The first national snapshot of ramping across the nation from the AMA painted a terrifying picture for all Australians.
The Daily Telegraph coverage highlighted the targets being missed in every state and territory with local examples of deaths and poor outcomes for patients resulting from ramping. Further details are in our media release.
“The Report Card does not deliver good news,” AMA President, Dr Omar Khorshid said, “Ambulance ramping outside hospitals – sometimes for hours – means not only are patients not receiving timely care, but paramedics can’t respond to new emergencies.

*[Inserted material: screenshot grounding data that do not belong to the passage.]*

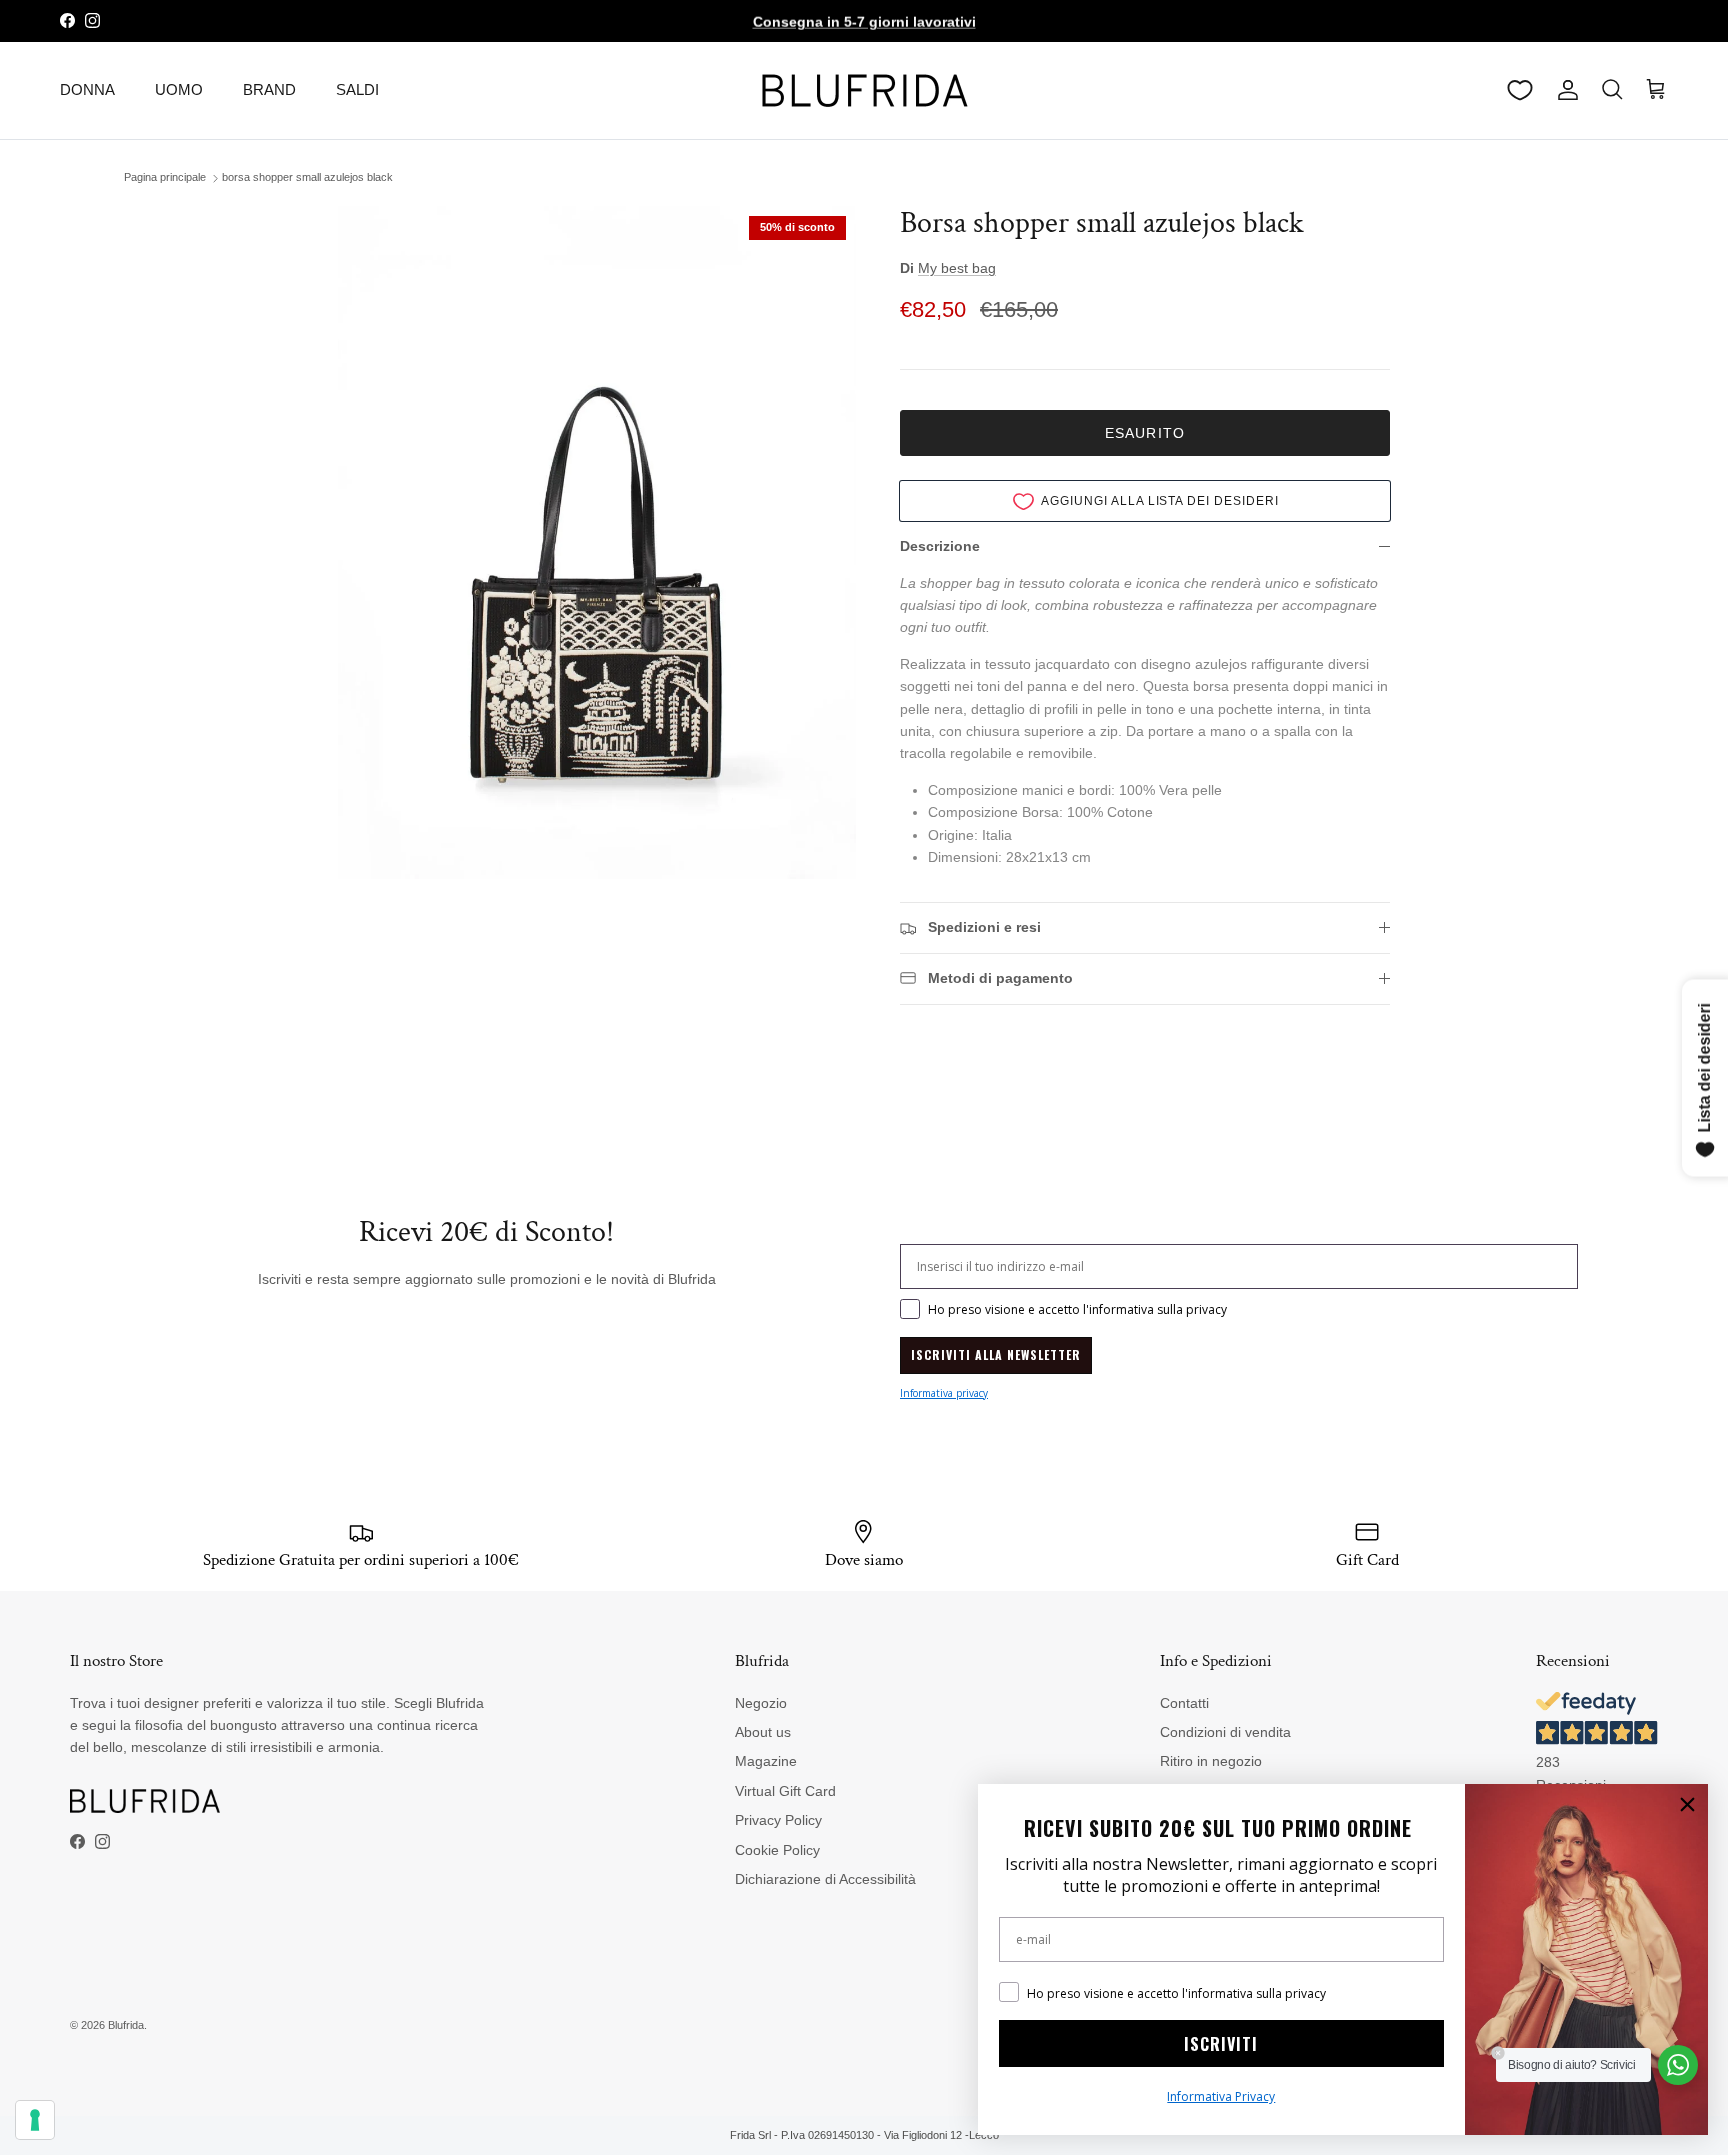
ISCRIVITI (1221, 2044)
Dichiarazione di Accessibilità (825, 1879)
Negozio (761, 1703)
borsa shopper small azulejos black (307, 178)
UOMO (179, 89)
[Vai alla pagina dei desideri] (1520, 90)
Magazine (766, 1761)
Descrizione (940, 546)
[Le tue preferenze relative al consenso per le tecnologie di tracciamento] (35, 2120)
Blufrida (126, 2025)
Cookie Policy (777, 1850)
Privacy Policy (778, 1820)
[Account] (1564, 90)
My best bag (957, 268)
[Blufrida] (864, 90)
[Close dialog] (1687, 1804)
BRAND (269, 89)
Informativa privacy (944, 1393)
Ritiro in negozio (1211, 1761)
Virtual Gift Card (785, 1791)
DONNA (87, 89)
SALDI (357, 89)
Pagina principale (165, 178)
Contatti (1184, 1703)
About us (763, 1732)
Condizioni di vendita (1225, 1732)
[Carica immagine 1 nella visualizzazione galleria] (597, 542)
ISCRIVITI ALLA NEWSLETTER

This is what we see when our public hospitals are in logjam.”
The AMA put the cause of ramping and the hospital logjam under the microscope, providing analysis of how the 6.5% cap on growth applied by the Commonwealth to its share of hospital funding actually squeezes hospitals’ ability to build capacity, especially during inflationary times.
In a media release, the AMA said as health costs rise across the nation, the Commonwealth funding available to deliver extra hospital services each year actually declines.
“The statement by the Prime Minister last week that additional federal funding would result in the Commonwealth paying more and the state governments paying less is misleading – it doesn’t represent the true picture,” Dr Khorshid said.
“Put simply, whatever is left over from the 6.5 per cent after you take out the increasing costs of healthcare each year is what is left to allow our hospitals to meet community demand and actually care for more patients – be they ramped, in the ED, or on a waiting list for essential surgery,” Dr Khorshid said.
The Sydney Morning Herald and The Age covered the story citing the rise in hospital costs like chemicals and cleaning products, provided by the AMA.
The issues were further ventilated for the public at an emergency virtual “Town Hall” event in Queensland, convened as part of the AMA’s Clear the hospital logjam campaign. Dr Khorshid addressed the meeting, outlining the AMA’s advocacy for a new hospital funding agreement. He said neither major party has yet committed to “end the blame game” and provide additional funding, by moving to a 50-50 funding agreement, and scrapping the cap, but both should.